Problem to solve: Copy every line of text in the entries below word for word, leaving out the pictures.
# START OF Material supplied
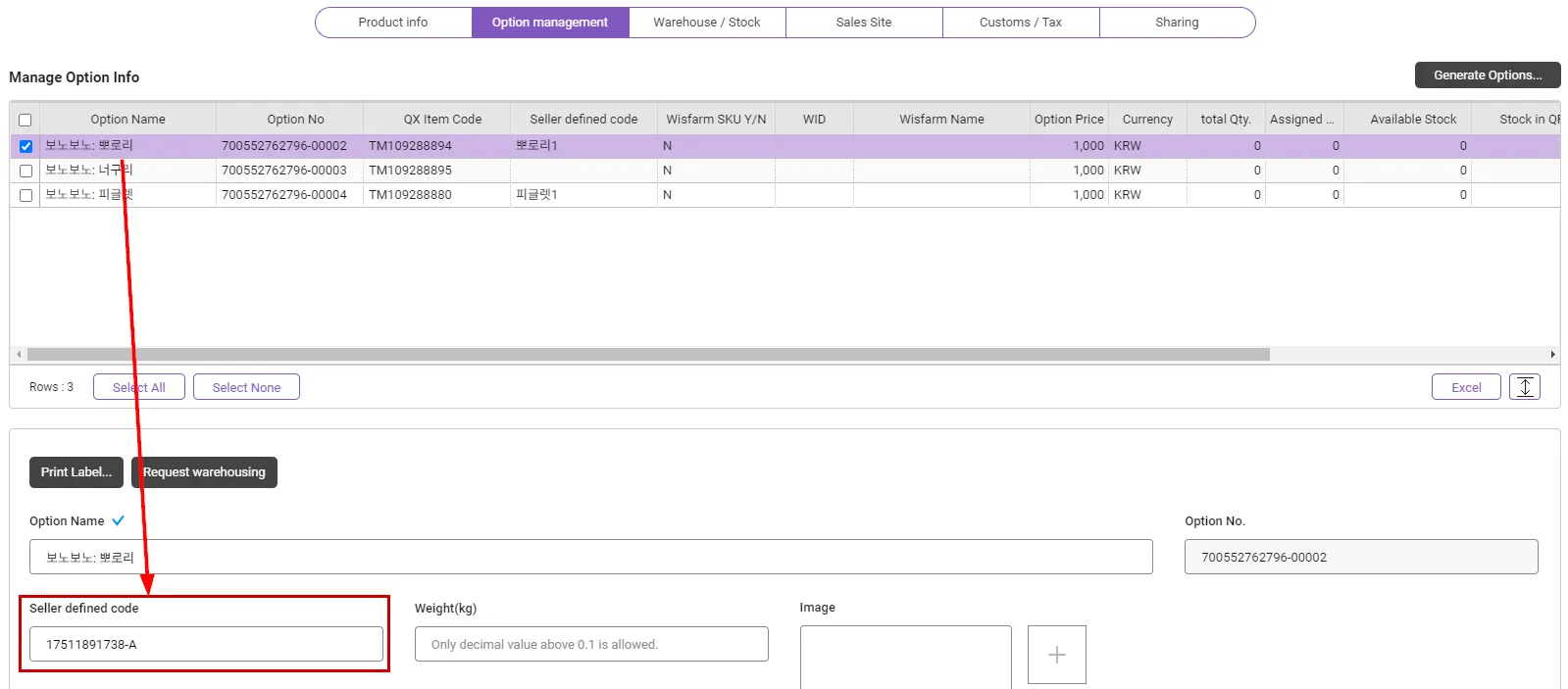This screenshot has height=689, width=1568.
Task: Click the Print Label button
Action: point(76,472)
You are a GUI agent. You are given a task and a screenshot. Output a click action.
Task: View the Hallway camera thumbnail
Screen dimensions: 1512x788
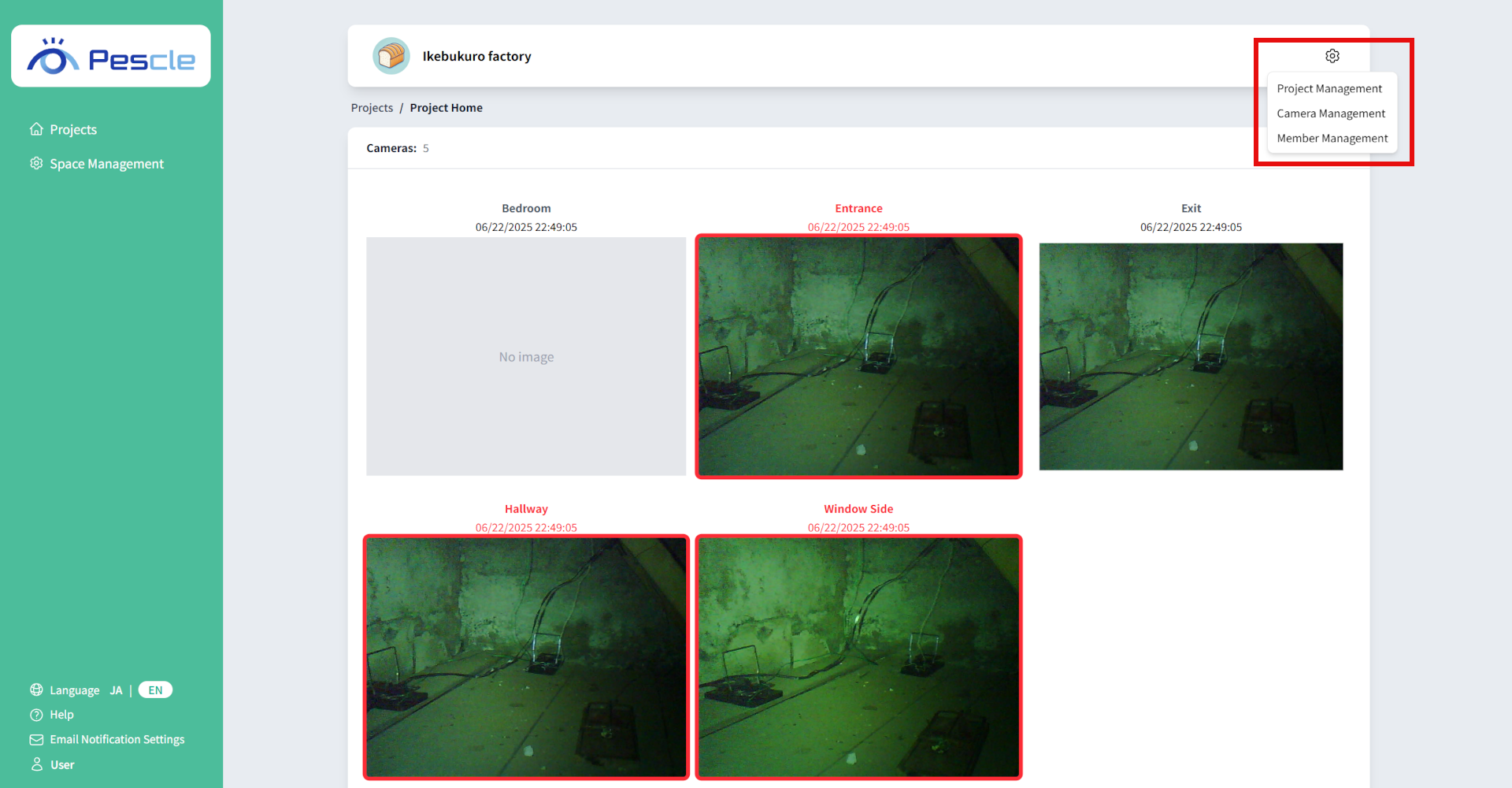point(526,656)
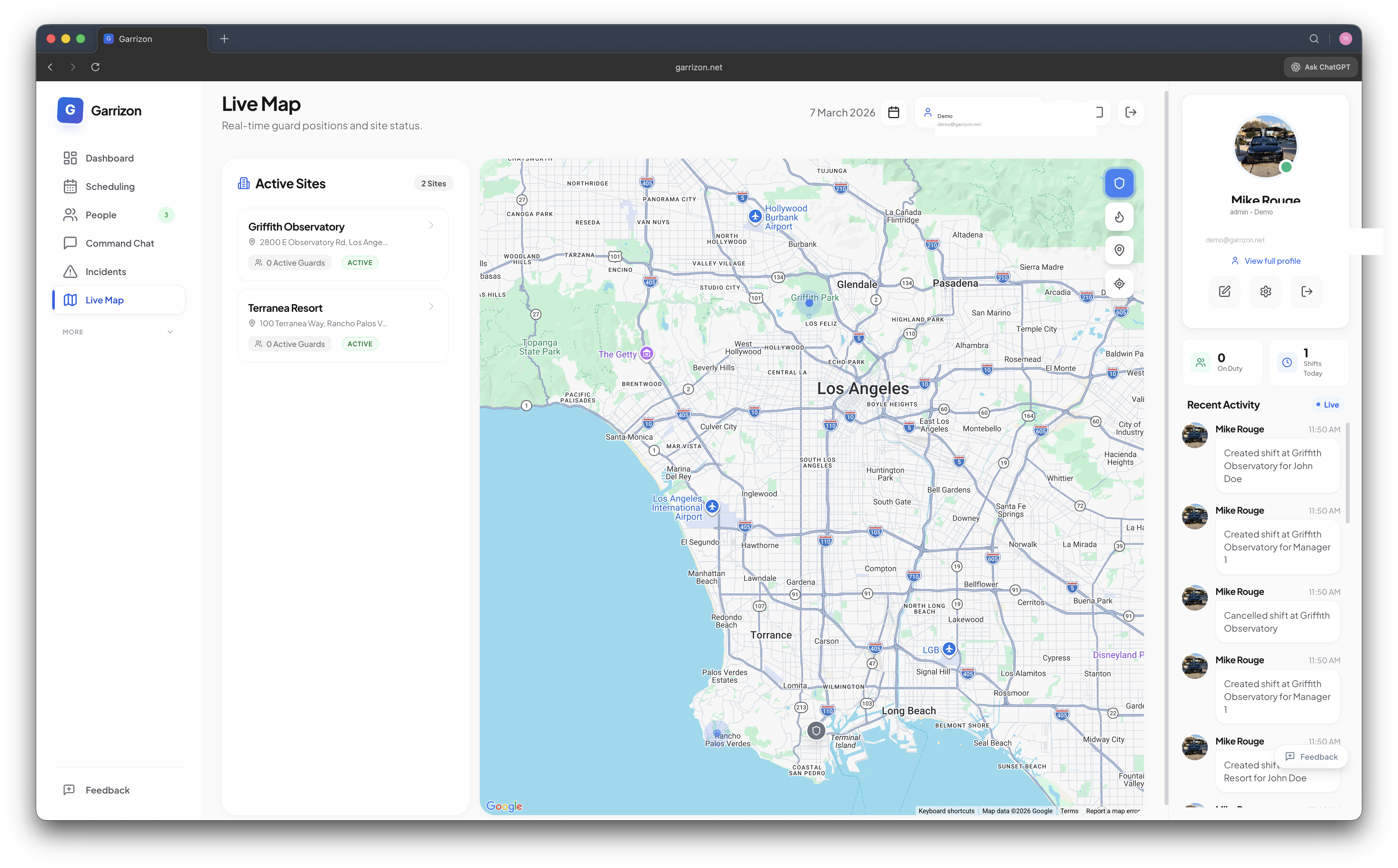Open View full profile link
The image size is (1398, 868).
click(1265, 260)
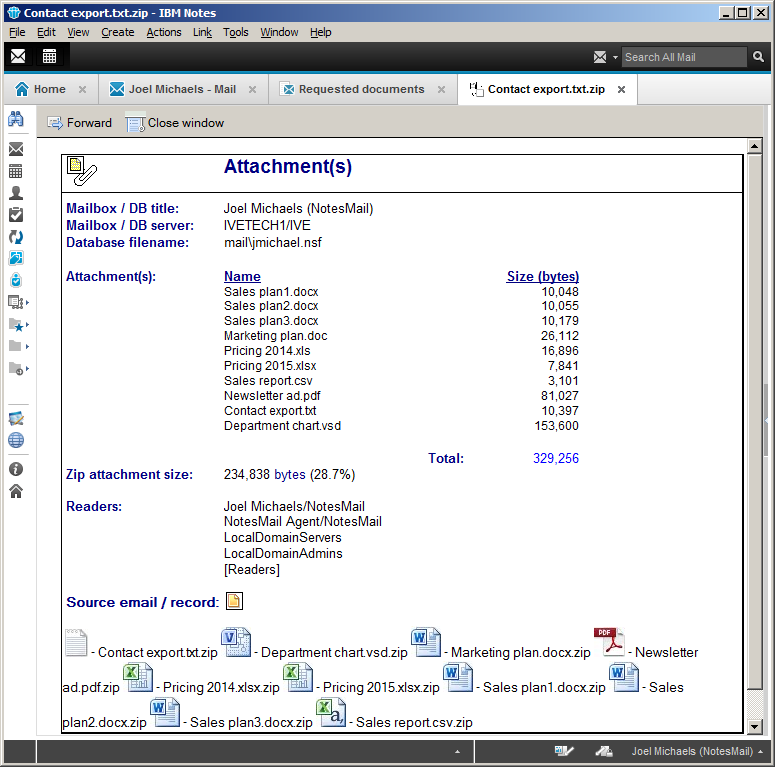
Task: Click the Replication sync arrows icon
Action: coord(16,237)
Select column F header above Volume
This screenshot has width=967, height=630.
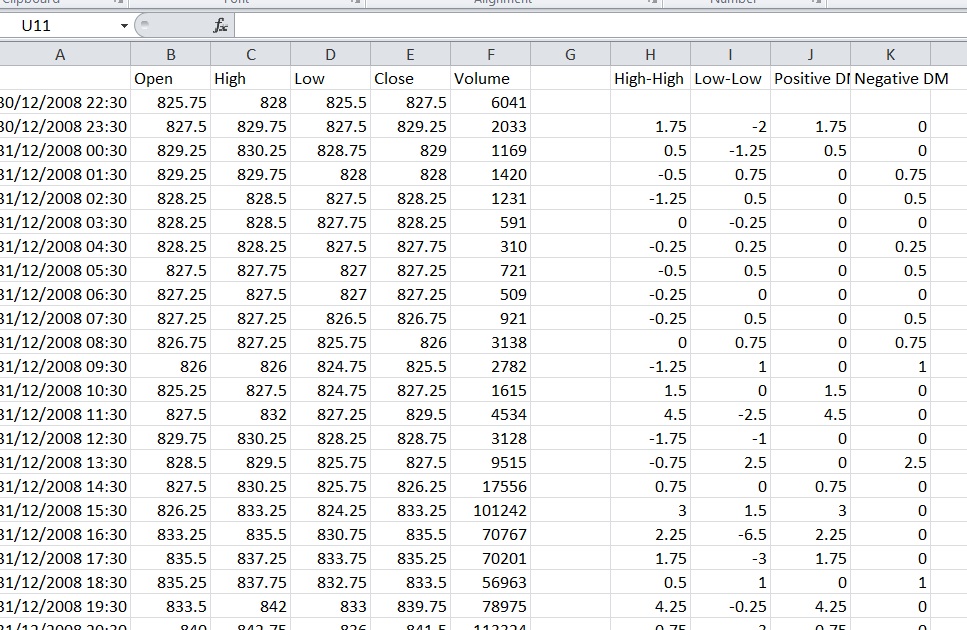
# END OF Material supplied
Task output:
This screenshot has height=689, width=1568.
Task: Click the Print Label button
Action: point(76,472)
You are a GUI agent. You are given a task and a screenshot. Output a click action.
Task: View the Hallway camera thumbnail
Screen dimensions: 1512x788
point(526,656)
Open View full profile link
The image size is (1398, 868).
click(1265, 260)
Task: Click the Replication sync arrows icon
Action: coord(16,237)
Select column F header above Volume
This screenshot has width=967, height=630.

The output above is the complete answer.